----- Task input

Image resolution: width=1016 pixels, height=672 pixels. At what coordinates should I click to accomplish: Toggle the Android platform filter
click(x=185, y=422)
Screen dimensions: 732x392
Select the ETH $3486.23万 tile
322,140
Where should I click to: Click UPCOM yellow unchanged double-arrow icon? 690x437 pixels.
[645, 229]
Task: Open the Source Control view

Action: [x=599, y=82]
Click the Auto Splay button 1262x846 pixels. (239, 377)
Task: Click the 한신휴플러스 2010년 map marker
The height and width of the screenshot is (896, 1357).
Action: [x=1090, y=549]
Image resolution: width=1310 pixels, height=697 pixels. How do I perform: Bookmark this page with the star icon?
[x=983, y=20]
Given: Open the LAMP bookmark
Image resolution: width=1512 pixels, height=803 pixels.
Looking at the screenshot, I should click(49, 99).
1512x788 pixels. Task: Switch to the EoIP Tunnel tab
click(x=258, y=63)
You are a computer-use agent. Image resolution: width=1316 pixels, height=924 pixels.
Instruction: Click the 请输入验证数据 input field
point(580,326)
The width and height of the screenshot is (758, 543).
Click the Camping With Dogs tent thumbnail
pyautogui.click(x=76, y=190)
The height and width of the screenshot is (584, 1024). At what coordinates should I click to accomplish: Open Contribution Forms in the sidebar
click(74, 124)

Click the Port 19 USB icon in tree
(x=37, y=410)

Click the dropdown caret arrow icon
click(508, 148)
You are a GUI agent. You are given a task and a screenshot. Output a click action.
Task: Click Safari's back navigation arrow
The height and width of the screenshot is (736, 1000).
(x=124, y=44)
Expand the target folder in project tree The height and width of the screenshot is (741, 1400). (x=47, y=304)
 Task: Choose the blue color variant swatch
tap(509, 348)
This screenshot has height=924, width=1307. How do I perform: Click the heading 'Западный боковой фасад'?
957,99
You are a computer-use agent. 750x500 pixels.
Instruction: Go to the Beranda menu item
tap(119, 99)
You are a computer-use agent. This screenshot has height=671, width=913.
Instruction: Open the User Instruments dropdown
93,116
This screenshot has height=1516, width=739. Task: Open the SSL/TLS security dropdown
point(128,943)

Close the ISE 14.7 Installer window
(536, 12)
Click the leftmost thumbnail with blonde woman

----------

Render the data from the line containing "Given: Open the LAMP bookmark" through the line containing "click(x=258, y=63)", both included, as a numbered list with any blank lines omitted.

* Final result *
1. Given: Open the LAMP bookmark
2. Image resolution: width=1512 pixels, height=803 pixels.
3. Looking at the screenshot, I should click(49, 99).
4. 1512x788 pixels. Task: Switch to the EoIP Tunnel tab
5. click(x=258, y=63)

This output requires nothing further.